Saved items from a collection
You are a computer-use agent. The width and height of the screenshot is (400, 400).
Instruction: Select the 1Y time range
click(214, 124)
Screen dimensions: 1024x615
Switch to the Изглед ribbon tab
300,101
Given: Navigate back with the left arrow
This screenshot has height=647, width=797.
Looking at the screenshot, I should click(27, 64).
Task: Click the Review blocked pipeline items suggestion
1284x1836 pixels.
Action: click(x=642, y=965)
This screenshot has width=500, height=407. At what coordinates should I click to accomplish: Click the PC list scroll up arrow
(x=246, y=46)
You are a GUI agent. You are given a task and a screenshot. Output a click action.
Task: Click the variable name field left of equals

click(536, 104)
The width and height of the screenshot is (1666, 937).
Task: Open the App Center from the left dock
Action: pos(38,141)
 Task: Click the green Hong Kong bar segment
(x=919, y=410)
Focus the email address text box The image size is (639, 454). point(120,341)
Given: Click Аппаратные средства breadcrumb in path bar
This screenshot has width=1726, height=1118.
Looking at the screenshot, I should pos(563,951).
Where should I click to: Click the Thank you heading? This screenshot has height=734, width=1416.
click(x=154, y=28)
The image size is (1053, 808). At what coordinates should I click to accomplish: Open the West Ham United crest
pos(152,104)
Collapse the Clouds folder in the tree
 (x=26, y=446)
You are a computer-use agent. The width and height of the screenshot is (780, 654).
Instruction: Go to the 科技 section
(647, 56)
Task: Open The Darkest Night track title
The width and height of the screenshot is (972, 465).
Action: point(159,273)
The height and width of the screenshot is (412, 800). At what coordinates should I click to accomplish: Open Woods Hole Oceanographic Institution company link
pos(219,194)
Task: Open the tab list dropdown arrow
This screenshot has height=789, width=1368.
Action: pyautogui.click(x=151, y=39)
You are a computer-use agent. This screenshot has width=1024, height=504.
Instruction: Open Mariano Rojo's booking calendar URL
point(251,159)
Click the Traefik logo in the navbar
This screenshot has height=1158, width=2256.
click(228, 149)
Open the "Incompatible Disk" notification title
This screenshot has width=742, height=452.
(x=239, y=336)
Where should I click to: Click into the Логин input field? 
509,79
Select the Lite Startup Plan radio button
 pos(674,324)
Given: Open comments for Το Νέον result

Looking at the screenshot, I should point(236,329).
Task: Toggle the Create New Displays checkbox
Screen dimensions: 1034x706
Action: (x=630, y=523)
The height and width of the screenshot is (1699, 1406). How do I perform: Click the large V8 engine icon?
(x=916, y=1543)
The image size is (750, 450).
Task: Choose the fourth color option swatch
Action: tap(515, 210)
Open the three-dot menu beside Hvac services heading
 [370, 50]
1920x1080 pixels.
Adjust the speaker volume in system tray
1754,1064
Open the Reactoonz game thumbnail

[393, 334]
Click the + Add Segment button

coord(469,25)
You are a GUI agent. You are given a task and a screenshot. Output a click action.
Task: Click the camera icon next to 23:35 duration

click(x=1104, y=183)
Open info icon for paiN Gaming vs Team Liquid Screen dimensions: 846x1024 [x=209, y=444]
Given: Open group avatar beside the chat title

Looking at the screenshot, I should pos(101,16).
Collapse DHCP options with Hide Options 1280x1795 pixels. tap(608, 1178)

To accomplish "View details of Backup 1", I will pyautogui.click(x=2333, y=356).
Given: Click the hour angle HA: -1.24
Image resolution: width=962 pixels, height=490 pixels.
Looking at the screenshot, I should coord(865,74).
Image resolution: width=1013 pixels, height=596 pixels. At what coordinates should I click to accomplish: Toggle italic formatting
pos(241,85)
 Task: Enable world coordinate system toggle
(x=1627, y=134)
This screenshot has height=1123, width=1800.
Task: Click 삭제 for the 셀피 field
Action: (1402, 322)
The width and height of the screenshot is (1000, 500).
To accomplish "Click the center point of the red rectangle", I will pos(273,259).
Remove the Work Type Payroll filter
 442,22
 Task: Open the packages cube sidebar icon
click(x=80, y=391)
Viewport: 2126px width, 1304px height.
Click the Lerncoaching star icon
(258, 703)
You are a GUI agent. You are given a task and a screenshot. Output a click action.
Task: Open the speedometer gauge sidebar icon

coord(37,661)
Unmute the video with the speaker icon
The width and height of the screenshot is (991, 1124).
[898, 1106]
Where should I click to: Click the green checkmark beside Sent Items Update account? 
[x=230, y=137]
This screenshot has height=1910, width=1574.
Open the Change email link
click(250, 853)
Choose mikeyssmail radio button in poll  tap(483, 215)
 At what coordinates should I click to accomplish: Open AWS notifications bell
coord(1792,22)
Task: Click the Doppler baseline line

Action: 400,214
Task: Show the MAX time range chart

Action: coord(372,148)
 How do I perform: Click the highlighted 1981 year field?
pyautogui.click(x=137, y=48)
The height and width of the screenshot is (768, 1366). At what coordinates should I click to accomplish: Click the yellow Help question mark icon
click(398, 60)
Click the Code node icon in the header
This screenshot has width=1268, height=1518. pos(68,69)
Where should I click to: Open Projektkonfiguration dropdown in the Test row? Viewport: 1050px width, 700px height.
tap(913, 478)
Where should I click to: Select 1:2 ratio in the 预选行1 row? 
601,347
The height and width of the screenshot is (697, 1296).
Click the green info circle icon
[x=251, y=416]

■ **EXERCISE BRIEF**:
Write out the entries above again, swapping each "Instruction" for "Goal" and leaving everything else as it is.

■ **RESULT OF THIS TASK**:
You are a computer-use agent. The width and height of the screenshot is (400, 400).
Goal: Select the 1Y time range
click(214, 124)
Screen dimensions: 1024x615
Switch to the Изглед ribbon tab
300,101
Given: Navigate back with the left arrow
This screenshot has height=647, width=797.
Looking at the screenshot, I should click(27, 64).
Task: Click the Review blocked pipeline items suggestion
1284x1836 pixels.
Action: click(x=642, y=965)
This screenshot has width=500, height=407. At what coordinates should I click to accomplish: Click the PC list scroll up arrow
(x=246, y=46)
You are a GUI agent. You are given a task and a screenshot. Output a click action.
Task: Click the variable name field left of equals

click(536, 104)
The width and height of the screenshot is (1666, 937).
Task: Open the App Center from the left dock
Action: pos(38,141)
 Task: Click the green Hong Kong bar segment
(x=919, y=410)
Focus the email address text box The image size is (639, 454). point(120,341)
Given: Click Аппаратные средства breadcrumb in path bar
This screenshot has width=1726, height=1118.
Looking at the screenshot, I should pos(563,951).
Where should I click to: Click the Thank you heading? This screenshot has height=734, width=1416.
click(x=154, y=28)
The image size is (1053, 808). At what coordinates should I click to accomplish: Open the West Ham United crest
pos(152,104)
Collapse the Clouds folder in the tree
 (x=26, y=446)
You are a computer-use agent. The width and height of the screenshot is (780, 654).
Goal: Go to the 科技 section
(647, 56)
Task: Open The Darkest Night track title
The width and height of the screenshot is (972, 465).
Action: point(159,273)
The height and width of the screenshot is (412, 800). At what coordinates should I click to accomplish: Open Woods Hole Oceanographic Institution company link
pos(219,194)
Task: Open the tab list dropdown arrow
This screenshot has height=789, width=1368.
Action: pyautogui.click(x=151, y=39)
You are a computer-use agent. This screenshot has width=1024, height=504.
Goal: Open Mariano Rojo's booking calendar URL
point(251,159)
Click the Traefik logo in the navbar
This screenshot has height=1158, width=2256.
click(228, 149)
Open the "Incompatible Disk" notification title
This screenshot has width=742, height=452.
(x=239, y=336)
Where should I click to: Click into the Логин input field? 
509,79
Select the Lite Startup Plan radio button
 pos(674,324)
Given: Open comments for Το Νέον result

Looking at the screenshot, I should point(236,329).
Task: Toggle the Create New Displays checkbox
Screen dimensions: 1034x706
Action: (x=630, y=523)
The height and width of the screenshot is (1699, 1406). How do I perform: Click the large V8 engine icon?
(x=916, y=1543)
The image size is (750, 450).
Task: Choose the fourth color option swatch
Action: tap(515, 210)
Open the three-dot menu beside Hvac services heading
 [370, 50]
1920x1080 pixels.
Adjust the speaker volume in system tray
1754,1064
Open the Reactoonz game thumbnail

[393, 334]
Click the + Add Segment button

coord(469,25)
You are a GUI agent. You are given a task and a screenshot. Output a click action.
Task: Click the camera icon next to 23:35 duration

click(x=1104, y=183)
Open info icon for paiN Gaming vs Team Liquid Screen dimensions: 846x1024 [x=209, y=444]
Given: Open group avatar beside the chat title

Looking at the screenshot, I should pos(101,16).
Collapse DHCP options with Hide Options 1280x1795 pixels. tap(608, 1178)

To accomplish "View details of Backup 1", I will pyautogui.click(x=2333, y=356).
Given: Click the hour angle HA: -1.24
Image resolution: width=962 pixels, height=490 pixels.
Looking at the screenshot, I should coord(865,74).
Image resolution: width=1013 pixels, height=596 pixels. At what coordinates should I click to accomplish: Toggle italic formatting
pos(241,85)
 Task: Enable world coordinate system toggle
(x=1627, y=134)
This screenshot has height=1123, width=1800.
Task: Click 삭제 for the 셀피 field
Action: (1402, 322)
The width and height of the screenshot is (1000, 500).
To accomplish "Click the center point of the red rectangle", I will pos(273,259).
Remove the Work Type Payroll filter
 442,22
 Task: Open the packages cube sidebar icon
click(x=80, y=391)
Viewport: 2126px width, 1304px height.
Click the Lerncoaching star icon
(258, 703)
You are a GUI agent. You are given a task and a screenshot. Output a click action.
Task: Open the speedometer gauge sidebar icon

coord(37,661)
Unmute the video with the speaker icon
The width and height of the screenshot is (991, 1124).
[898, 1106]
Where should I click to: Click the green checkmark beside Sent Items Update account? 
[x=230, y=137]
This screenshot has height=1910, width=1574.
Open the Change email link
click(250, 853)
Choose mikeyssmail radio button in poll  tap(483, 215)
 At what coordinates should I click to accomplish: Open AWS notifications bell
coord(1792,22)
Task: Click the Doppler baseline line

Action: 400,214
Task: Show the MAX time range chart

Action: coord(372,148)
 How do I perform: Click the highlighted 1981 year field?
pyautogui.click(x=137, y=48)
The height and width of the screenshot is (768, 1366). At what coordinates should I click to accomplish: Click the yellow Help question mark icon
click(398, 60)
Click the Code node icon in the header
This screenshot has width=1268, height=1518. pos(68,69)
Where should I click to: Open Projektkonfiguration dropdown in the Test row? Viewport: 1050px width, 700px height.
tap(913, 478)
Where should I click to: Select 1:2 ratio in the 预选行1 row? 
601,347
The height and width of the screenshot is (697, 1296).
Click the green info circle icon
[x=251, y=416]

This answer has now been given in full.